(Document extract begins)

NLP Beyond Text

Workshop on Cross/Multi modal Natural Language Processing

co-located online with EMNLP 2020


  • The Proceedings of the workshop can be found in the ACL Anthology website.

  • The Workshop Program is out!

  • To register to the workshop please follow the instructions in the EMNLP 2020 website. Early registration ends October 30 2020, 11:59 PM (EDT).

  • We're happy to announce that Loïc Barrault, senior Lecturer at the University of Sheffield will be the keynote speaker for NLPBT.

  • The list of accepted papers is available here.

  • Submission deadline extended to August 31st!

  • 2nd call for paper out. Updated dates to enable double submissions with EMNLP 2020. Check here for more details.

  • COVID-19 Update: We hope everyone and their loved ones are staying safe during the COVID-19 pandemic. The workshop will be held online following the policy of EMNLP 2020.

(Document extract ends)

> [Study questions]
1. Rewrite the item on the workshop page that begins "To register to the workshop" as a shorter version that keeps its main facts.
2. Extract the text of the workshop page between "co-located online with" and "to August 31st!", inclusive, without changing it.

(Source data begins)

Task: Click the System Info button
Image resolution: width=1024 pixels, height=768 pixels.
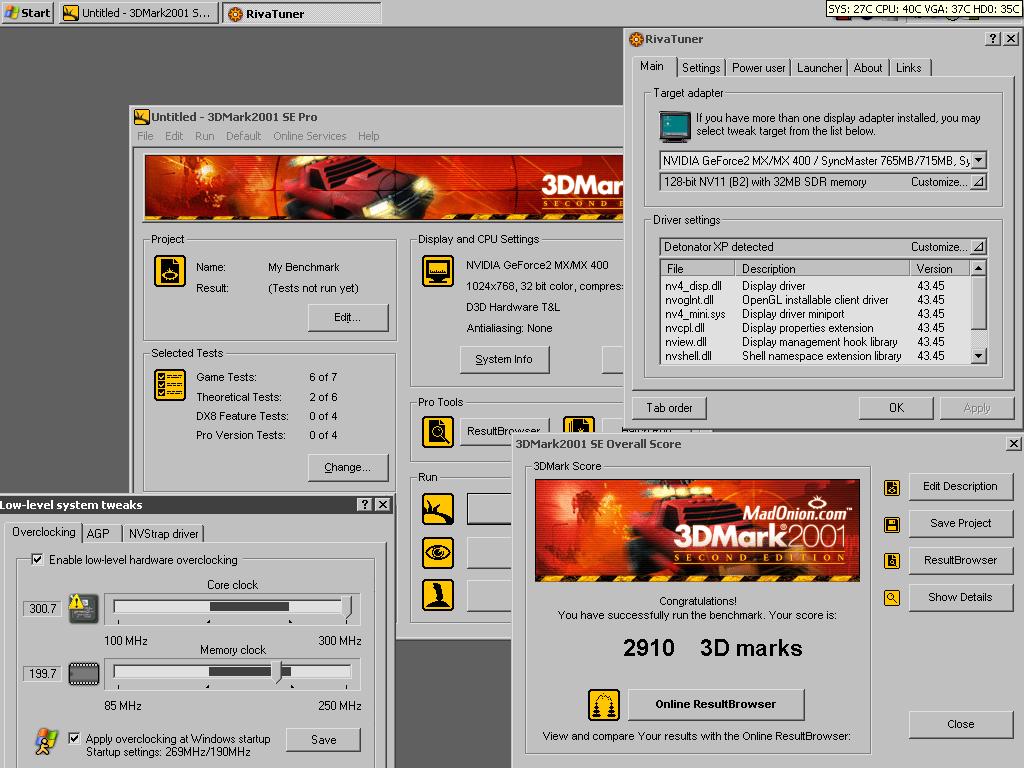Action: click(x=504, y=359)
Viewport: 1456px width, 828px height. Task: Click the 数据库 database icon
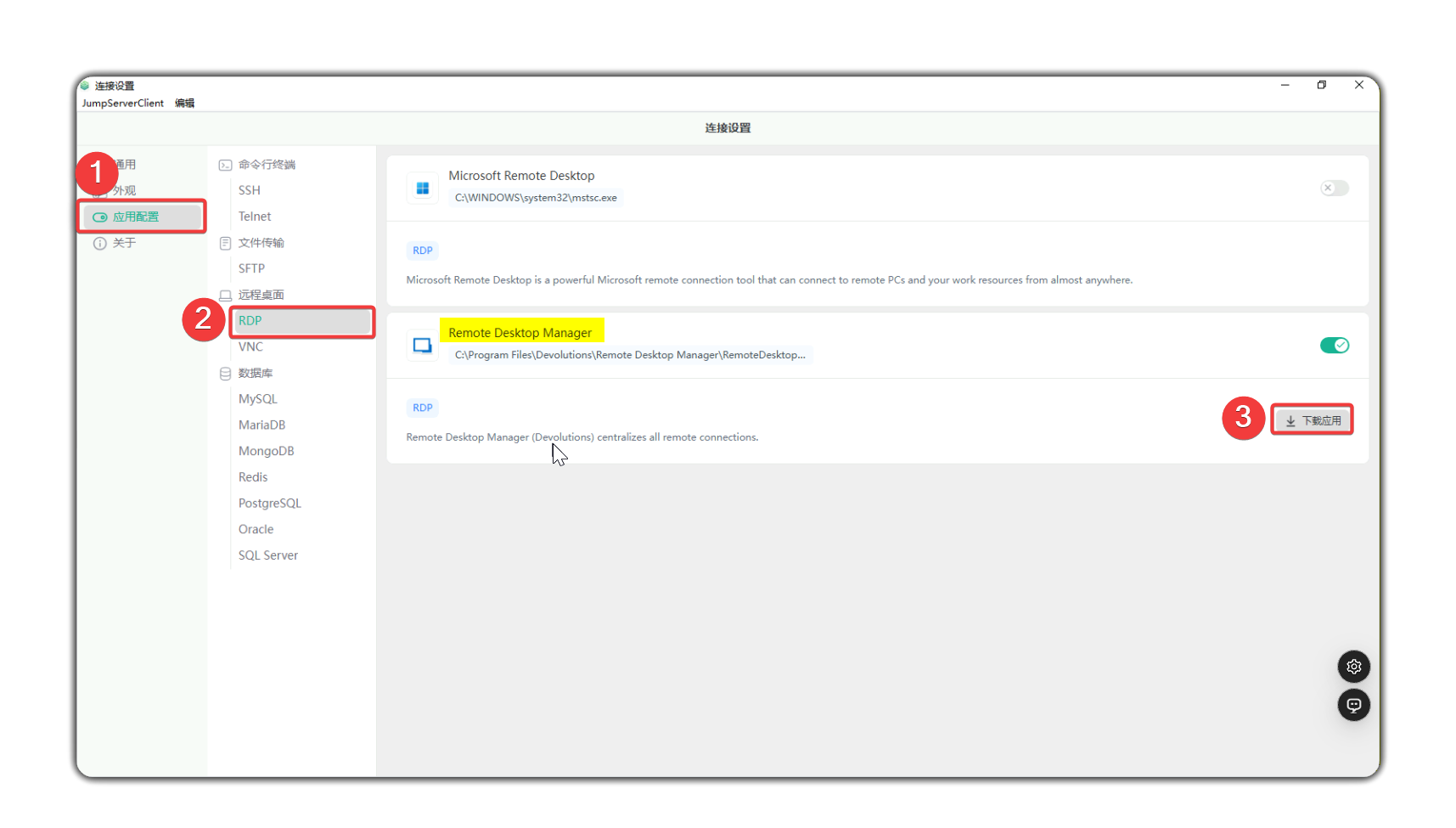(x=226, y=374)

(Source data ends)

> [List of solutions]
1. Register by following the EMNLP 2020 website's instructions. Early registration closes October 30, 2020, at 11:59 PM (EDT).

2.
co-located online with EMNLP 2020


  • The Proceedings of the workshop can be found in the ACL Anthology website.

  • The Workshop Program is out!

  • To register to the workshop please follow the instructions in the EMNLP 2020 website. Early registration ends October 30 2020, 11:59 PM (EDT).

  • We're happy to announce that Loïc Barrault, senior Lecturer at the University of Sheffield will be the keynote speaker for NLPBT.

  • The list of accepted papers is available here.

  • Submission deadline extended to August 31st!